El pico se alza por encima de la tierra y los españoles, más confiados, comentan de su lejana aldea. Hablan de Galicia y Asturias y de que el calor y los mosquitos son insoportables, mientras una loma de tierra húmeda se va levantando. El caballo resopla cerca del muerto y Jacinto Torres le dice a su compañero que trabaje ahora con la pala. Jacinto se sienta cerca del caballo. Jadea. Es demasiado esfuerzo para tantos días de hambre. Los soldados siguen interesados en su conversación. Jacinto desea suerte.
– Suerte – dice Yeniley.
– Suerte – repite Jacinto Torres y de un salto cae sobre el caballo y lo hinca con sus talones descalzos. Sorprendidos, los españoles gritan: Alto. Alto. Jacinto conmina a su compañero a que monte también, pero éste le dice, Te van a matar, no seas loco, muchacho, mientras el caballo casi les vuela encima a los dos hombres que apuntan, pasa raudo y se aleja entre los disparos y la noche.

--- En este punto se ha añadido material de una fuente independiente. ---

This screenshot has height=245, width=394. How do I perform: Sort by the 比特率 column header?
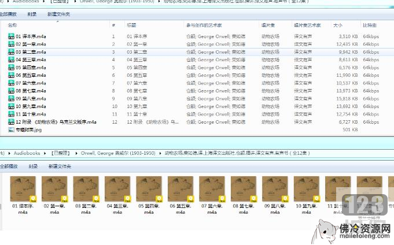370,26
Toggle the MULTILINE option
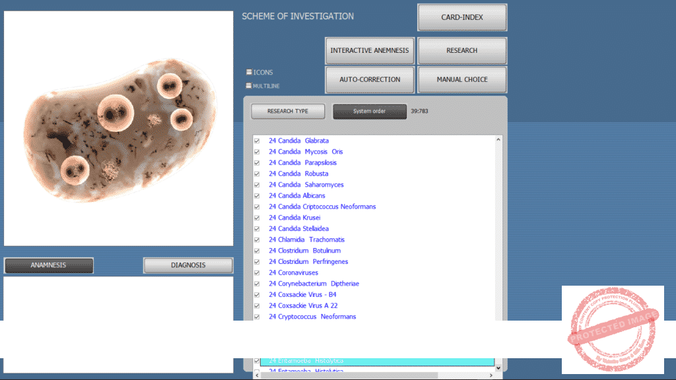 [x=249, y=85]
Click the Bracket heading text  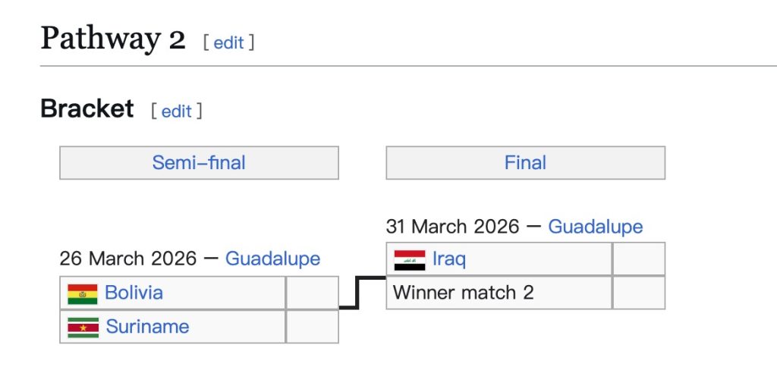(87, 109)
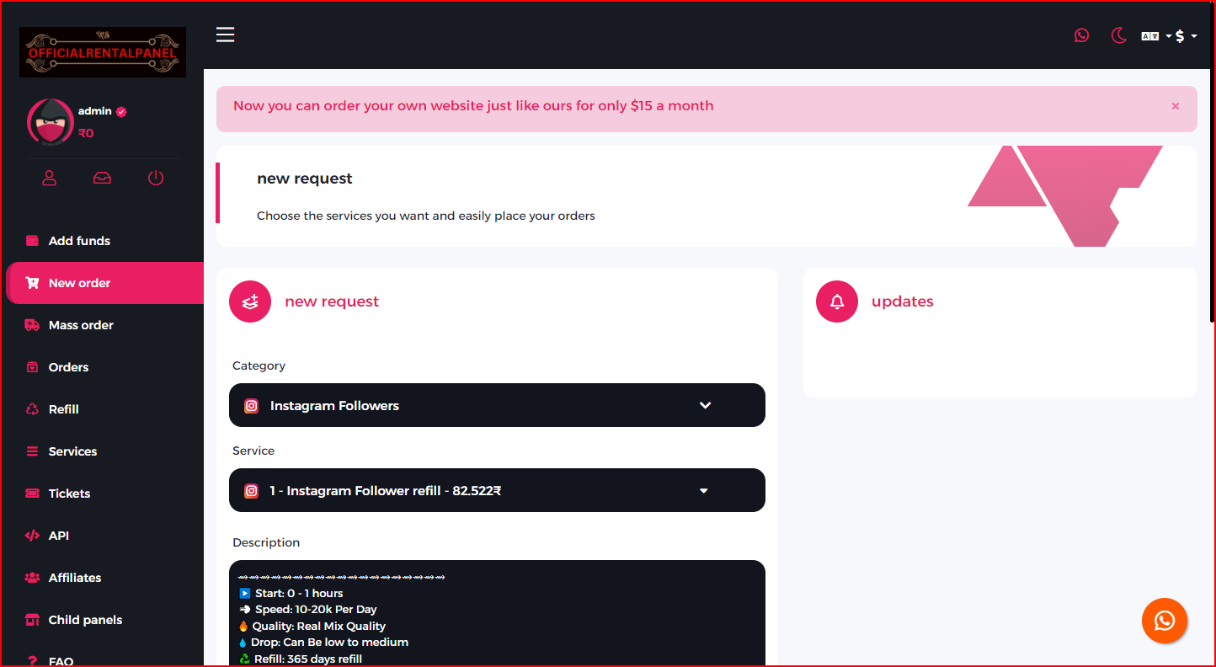Click the power logout icon
Screen dimensions: 1216x667
pos(156,178)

– ¿Entonces, logró escapar? – pregunta el Tiño bróder, preocupado allá en el fondo.
– Sí, me he escapado del campo – dice Jacinto. Uno de los ayudantes del Coronel Baldomero Acosta lo atiende y cura bajo el hombro la herida que comienza en la espalda y atraviesa el pecho.

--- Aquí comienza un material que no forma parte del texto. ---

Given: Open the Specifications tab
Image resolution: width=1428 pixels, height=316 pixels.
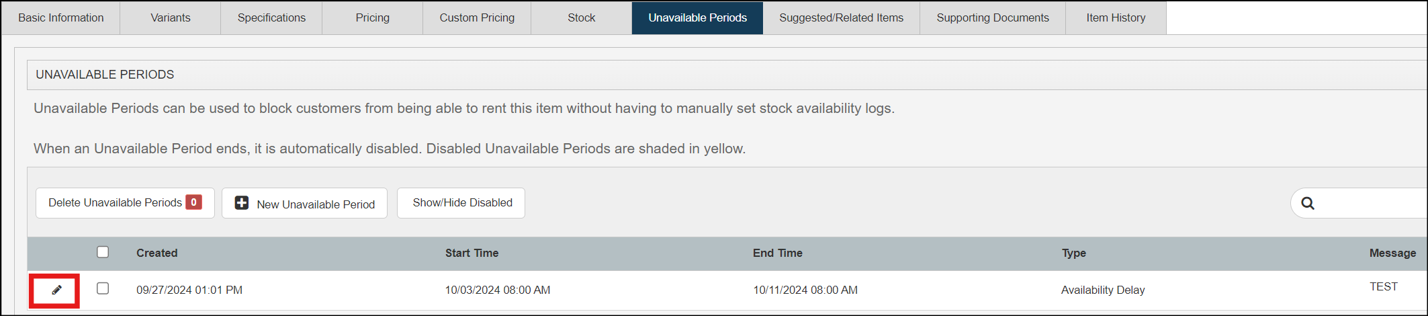Looking at the screenshot, I should pos(271,18).
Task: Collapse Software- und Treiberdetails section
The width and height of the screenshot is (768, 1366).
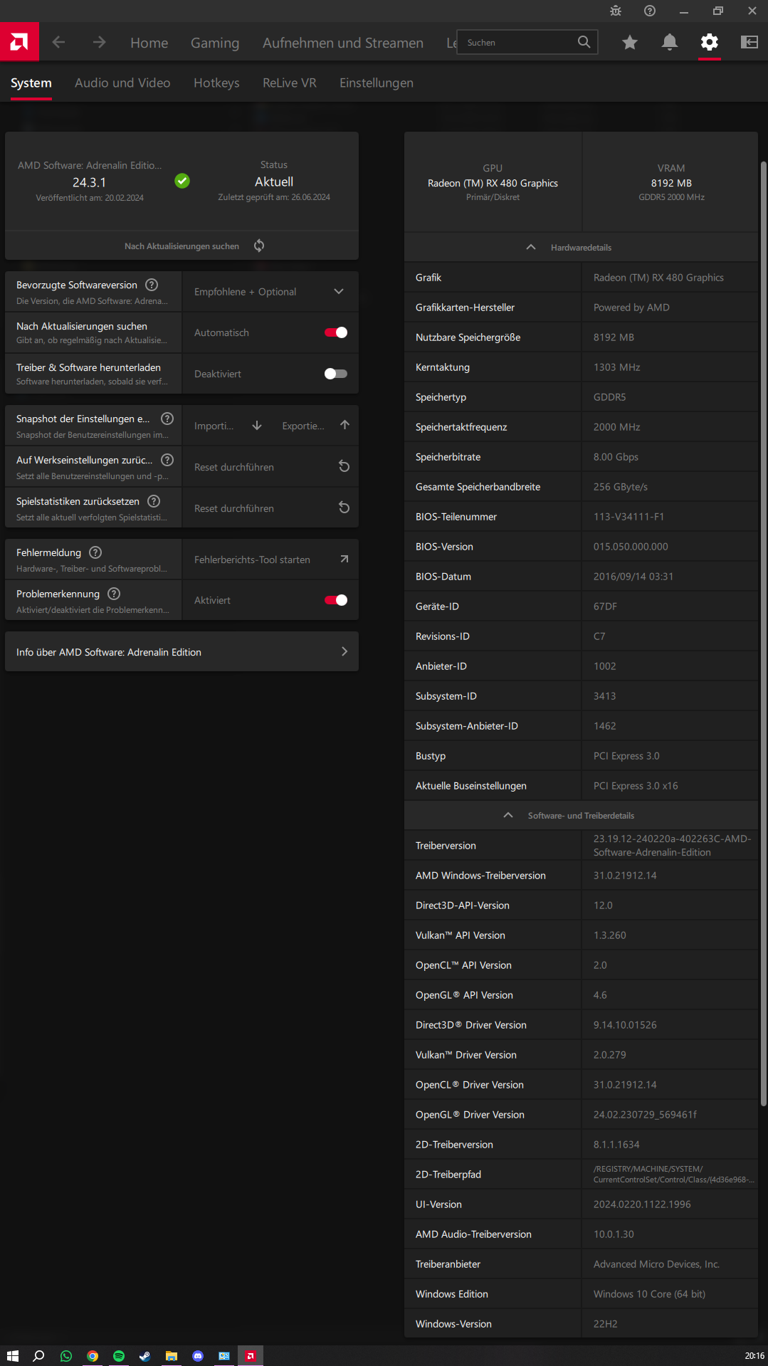Action: point(508,815)
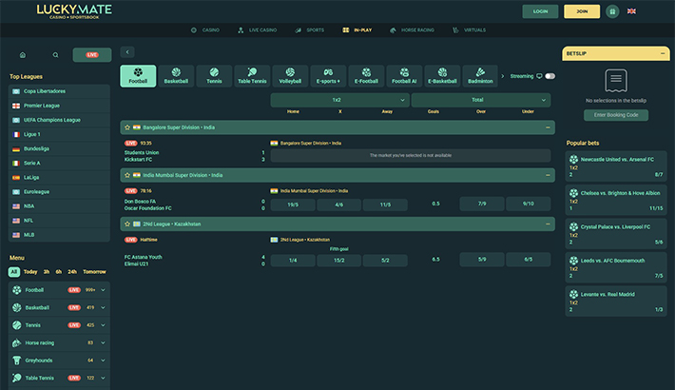Image resolution: width=675 pixels, height=390 pixels.
Task: Click the Join button
Action: pos(582,11)
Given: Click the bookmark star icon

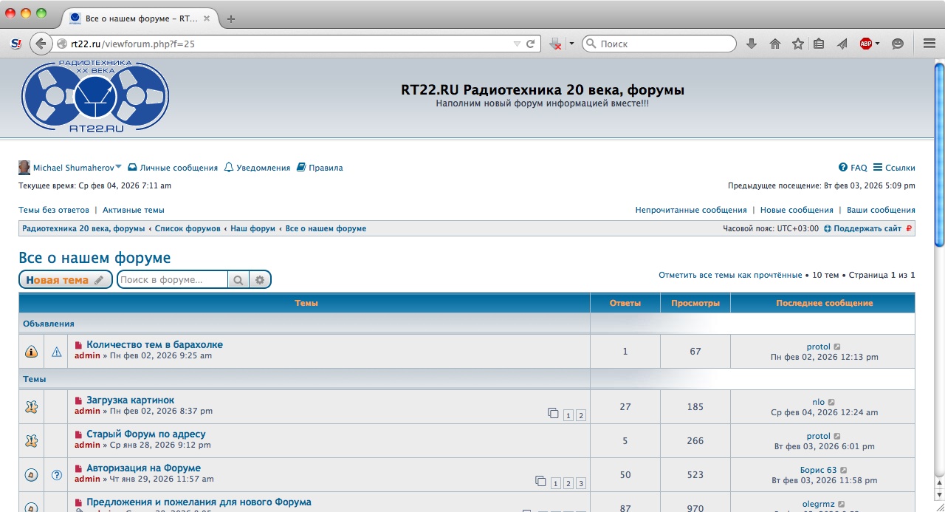Looking at the screenshot, I should coord(797,44).
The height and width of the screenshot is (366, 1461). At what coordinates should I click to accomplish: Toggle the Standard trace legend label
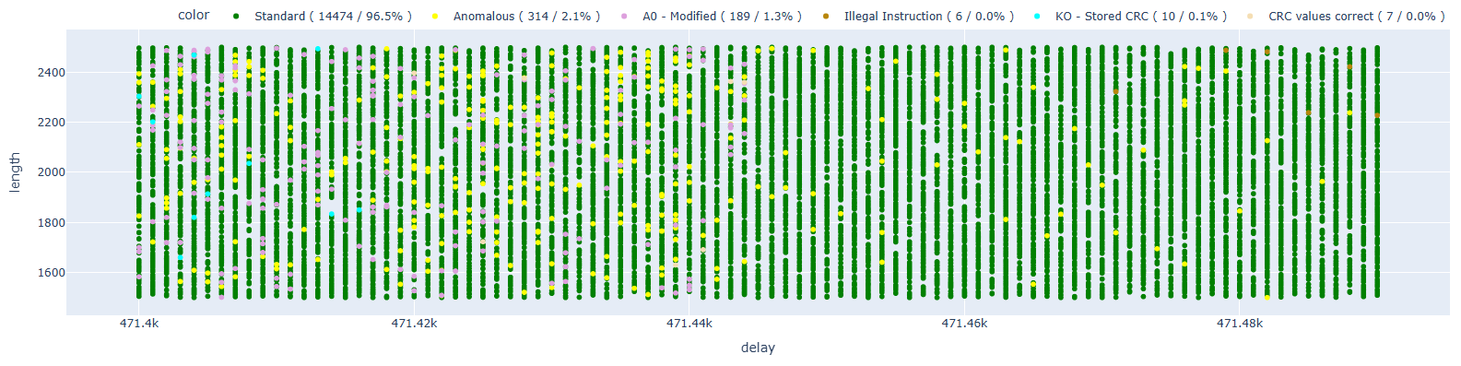point(333,17)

– Hay que dar hierro para que desinfecte – dice el ayudante.
– ¿Hierro? – pregunta Rogelio.
– Sí.
Al instante un cuchillo al rojo vivo lo hace desmayar. Las tropas lograron irse, y Jacinto Torres, convaleciente aún, ardía en deseos de recuperarse para estrenar alguna vez el campo de batalla.
Dentro de unos minutos el timbre anunciará el cambio de turnos. Nadie pregunta, es probable que algunos cuestionen si el hecho ocurrió en realidad o si fue producto de la imaginación del profesor para contagiarlos, pero no lo hacen. Ramiro dice que orientará el Estudio Individual y un ruido seco lo detiene. Todos miran. El ruido viene del fondo del aula, de la mesa donde se encuentra, solo, Rogelio Guzmán. La mano le cuelga. Hay una tiza en el piso. Desplome del cuerpo de Rogelio sobre las libretas. Risas en el aula. Debe ser pura burla en la clase, mi clase, piensa el profesor. Malhumorado dice: Rogelio, no le basta con lo de hace una semana. Todos hacen silencio. El Tiño bróder, uña y carne de Rogelio, corre para donde su amigo. Dice: Tiene fatigas, profesor. El Tiño se acuerda de la vergüenza cuando ve la tiza. Llévenlo entonces para la enfermería. Lo sostienen entre dos. Lentamente. Se retiran lentamente. Después, el profesor, con la mirada, logra imponer silencio. Advierte que puede ser un chiste y que si es un chiste podrá costar muy caro. Yeniley no sabe dónde meter el rostro. Todos la miran, hasta el profesor. Ella pasa la vista entre las losas por no mirar a nadie. Silencio. El profesor dicta la primera pregunta del Estudio Individual. Yeniley dice: Profe, en el piso hay gotas de sangre. Todos miran. Sí. Gotas de sangre. Llegan del puesto de Rogelio. El profesor corre hacia allí. Busca una cuchilla, algo con que haya podido cortarse. No. No hay rastro de cuchillas. En el puesto de Rogelio, Rogelito bróder para sus amigos, guardados en la maleta, están sus libros. Sus libros y una bandera, perforada por un disparo de fusil.